**INSTRUCTIONS TO FOLLOW**
Write out every line below that contains "Share".

Saved data entries:
======
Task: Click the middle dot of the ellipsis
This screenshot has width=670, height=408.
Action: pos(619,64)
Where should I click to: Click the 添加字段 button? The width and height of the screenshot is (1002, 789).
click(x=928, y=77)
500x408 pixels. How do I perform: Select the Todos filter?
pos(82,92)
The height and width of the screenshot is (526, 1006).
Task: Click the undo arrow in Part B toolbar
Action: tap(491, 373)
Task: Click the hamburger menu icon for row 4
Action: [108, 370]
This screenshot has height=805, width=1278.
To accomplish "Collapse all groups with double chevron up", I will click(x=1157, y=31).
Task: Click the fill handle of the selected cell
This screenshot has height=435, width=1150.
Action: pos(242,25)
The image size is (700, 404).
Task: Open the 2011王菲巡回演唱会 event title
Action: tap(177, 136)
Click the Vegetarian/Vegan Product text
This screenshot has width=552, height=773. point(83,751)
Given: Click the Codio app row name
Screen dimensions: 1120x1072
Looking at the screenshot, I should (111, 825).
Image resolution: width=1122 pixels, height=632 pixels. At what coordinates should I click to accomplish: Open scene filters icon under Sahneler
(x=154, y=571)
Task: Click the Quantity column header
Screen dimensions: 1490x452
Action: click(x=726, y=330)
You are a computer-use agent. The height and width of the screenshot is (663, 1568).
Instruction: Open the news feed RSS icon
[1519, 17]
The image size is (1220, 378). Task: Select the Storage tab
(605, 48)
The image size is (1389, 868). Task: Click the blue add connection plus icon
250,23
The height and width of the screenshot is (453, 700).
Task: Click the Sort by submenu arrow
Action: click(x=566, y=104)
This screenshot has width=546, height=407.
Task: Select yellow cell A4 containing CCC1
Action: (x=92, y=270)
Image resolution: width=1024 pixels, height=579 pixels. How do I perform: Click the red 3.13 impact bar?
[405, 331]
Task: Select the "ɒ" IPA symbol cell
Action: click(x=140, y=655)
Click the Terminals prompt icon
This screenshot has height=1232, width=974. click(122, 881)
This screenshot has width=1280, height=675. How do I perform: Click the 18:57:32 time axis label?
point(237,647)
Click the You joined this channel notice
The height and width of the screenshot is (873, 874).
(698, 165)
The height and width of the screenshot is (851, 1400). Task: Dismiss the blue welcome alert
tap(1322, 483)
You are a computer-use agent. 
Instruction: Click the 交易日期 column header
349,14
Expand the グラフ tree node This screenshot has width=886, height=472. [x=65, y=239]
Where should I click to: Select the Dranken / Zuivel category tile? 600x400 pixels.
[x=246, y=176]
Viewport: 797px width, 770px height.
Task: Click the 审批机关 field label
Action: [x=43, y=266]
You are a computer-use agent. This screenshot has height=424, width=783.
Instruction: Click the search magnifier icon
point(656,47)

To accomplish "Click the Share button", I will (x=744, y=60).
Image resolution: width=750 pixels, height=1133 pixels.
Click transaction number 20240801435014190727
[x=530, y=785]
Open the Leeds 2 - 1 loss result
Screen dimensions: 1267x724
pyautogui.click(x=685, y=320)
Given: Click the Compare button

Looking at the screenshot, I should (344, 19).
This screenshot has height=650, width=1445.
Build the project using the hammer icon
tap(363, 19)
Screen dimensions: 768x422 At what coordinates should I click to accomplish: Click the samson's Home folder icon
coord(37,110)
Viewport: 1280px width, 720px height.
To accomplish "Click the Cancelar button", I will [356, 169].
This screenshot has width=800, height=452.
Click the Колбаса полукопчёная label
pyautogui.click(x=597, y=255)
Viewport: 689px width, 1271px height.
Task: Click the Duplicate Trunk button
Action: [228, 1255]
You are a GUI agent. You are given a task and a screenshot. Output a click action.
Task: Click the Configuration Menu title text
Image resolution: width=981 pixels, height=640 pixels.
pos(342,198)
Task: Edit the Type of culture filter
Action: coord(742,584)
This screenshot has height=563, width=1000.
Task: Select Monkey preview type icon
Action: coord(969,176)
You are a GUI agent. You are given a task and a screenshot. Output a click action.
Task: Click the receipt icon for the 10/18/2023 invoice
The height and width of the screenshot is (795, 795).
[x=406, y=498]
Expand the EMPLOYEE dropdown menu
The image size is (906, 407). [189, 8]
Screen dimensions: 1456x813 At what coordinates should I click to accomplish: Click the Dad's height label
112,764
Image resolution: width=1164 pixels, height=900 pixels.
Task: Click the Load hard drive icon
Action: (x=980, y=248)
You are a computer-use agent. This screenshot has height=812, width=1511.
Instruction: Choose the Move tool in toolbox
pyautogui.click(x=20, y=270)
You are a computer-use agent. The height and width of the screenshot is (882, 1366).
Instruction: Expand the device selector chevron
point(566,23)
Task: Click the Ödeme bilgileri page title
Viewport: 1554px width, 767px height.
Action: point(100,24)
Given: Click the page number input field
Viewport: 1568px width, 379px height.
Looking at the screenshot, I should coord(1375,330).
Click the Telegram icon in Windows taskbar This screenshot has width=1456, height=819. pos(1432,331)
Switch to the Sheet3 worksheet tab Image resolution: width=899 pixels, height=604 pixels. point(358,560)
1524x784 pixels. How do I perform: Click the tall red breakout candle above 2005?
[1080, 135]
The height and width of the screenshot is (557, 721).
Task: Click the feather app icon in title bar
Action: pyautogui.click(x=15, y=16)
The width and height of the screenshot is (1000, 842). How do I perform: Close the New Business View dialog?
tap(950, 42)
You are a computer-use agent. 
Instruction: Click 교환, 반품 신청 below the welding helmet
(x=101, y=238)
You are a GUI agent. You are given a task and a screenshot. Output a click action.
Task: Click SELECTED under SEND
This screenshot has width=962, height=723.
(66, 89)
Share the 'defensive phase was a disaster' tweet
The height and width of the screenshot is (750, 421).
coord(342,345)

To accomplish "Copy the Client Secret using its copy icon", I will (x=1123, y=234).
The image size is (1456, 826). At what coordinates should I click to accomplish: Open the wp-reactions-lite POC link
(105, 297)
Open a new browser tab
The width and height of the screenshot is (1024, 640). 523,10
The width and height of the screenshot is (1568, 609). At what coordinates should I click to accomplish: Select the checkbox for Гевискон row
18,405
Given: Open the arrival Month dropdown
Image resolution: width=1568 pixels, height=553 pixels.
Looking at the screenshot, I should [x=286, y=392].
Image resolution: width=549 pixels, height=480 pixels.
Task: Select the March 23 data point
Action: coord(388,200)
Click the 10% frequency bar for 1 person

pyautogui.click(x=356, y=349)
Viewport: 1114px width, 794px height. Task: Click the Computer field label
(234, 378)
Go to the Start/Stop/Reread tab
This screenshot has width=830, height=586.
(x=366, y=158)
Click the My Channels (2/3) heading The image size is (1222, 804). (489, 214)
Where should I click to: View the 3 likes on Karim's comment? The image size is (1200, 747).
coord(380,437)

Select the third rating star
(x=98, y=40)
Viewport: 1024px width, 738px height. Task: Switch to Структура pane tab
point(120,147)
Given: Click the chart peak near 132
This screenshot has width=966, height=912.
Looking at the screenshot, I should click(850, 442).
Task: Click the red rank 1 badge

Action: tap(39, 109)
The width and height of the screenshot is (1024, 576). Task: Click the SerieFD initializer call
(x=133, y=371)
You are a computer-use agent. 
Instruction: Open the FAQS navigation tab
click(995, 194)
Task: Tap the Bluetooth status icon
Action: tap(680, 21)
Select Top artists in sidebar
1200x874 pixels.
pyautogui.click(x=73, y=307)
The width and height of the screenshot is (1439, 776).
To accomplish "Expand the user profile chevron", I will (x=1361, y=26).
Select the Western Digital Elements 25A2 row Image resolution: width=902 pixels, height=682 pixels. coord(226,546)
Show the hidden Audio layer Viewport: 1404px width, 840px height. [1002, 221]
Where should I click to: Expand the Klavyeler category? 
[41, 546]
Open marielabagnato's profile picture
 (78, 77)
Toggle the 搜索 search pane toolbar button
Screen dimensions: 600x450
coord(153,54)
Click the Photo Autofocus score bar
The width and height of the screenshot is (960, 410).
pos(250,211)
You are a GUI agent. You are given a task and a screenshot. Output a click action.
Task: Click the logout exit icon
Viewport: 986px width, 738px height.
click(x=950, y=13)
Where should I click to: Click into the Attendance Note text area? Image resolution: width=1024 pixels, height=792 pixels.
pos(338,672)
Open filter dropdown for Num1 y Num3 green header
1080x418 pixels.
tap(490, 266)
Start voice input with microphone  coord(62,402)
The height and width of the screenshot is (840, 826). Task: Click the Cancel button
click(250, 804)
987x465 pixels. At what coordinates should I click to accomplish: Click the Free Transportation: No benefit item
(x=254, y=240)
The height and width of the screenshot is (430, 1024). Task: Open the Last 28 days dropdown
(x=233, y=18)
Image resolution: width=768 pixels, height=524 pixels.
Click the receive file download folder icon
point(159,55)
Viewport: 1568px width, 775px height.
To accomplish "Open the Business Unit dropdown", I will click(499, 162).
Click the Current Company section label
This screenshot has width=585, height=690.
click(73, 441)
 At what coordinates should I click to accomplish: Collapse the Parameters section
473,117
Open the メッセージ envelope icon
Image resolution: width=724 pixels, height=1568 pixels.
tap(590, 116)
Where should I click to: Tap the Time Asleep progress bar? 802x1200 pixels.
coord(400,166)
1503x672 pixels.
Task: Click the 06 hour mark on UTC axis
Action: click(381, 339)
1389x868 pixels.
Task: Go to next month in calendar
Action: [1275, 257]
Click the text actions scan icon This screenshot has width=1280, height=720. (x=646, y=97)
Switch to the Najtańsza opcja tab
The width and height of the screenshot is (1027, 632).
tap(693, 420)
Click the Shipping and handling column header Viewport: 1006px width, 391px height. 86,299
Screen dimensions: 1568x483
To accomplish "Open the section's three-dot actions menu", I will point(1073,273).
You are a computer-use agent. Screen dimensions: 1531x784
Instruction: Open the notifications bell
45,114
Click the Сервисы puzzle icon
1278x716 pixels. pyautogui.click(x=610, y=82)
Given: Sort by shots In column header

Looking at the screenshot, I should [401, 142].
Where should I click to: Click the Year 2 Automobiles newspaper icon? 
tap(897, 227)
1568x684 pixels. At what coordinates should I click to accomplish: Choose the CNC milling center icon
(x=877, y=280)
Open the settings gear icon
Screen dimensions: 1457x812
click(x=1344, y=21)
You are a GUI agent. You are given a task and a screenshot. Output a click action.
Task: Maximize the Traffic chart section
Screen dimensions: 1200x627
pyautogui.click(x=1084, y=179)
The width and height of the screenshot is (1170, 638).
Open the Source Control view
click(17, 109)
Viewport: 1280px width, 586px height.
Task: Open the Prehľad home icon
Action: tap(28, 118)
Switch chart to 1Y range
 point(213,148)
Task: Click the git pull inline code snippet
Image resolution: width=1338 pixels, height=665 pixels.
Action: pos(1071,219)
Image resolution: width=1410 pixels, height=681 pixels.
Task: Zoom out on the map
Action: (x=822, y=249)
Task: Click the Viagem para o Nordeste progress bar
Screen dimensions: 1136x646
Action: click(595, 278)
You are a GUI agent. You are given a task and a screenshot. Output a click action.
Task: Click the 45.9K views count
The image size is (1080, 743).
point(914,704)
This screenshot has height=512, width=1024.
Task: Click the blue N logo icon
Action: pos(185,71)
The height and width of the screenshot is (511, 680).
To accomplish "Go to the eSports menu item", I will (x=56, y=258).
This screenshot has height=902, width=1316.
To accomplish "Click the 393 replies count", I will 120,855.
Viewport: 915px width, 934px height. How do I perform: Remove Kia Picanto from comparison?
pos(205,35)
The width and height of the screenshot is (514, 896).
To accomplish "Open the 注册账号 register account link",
======
**RESULT OF THIS TASK**
To accomplish "Click the Share button", I will (x=744, y=60).
Share the 'defensive phase was a disaster' tweet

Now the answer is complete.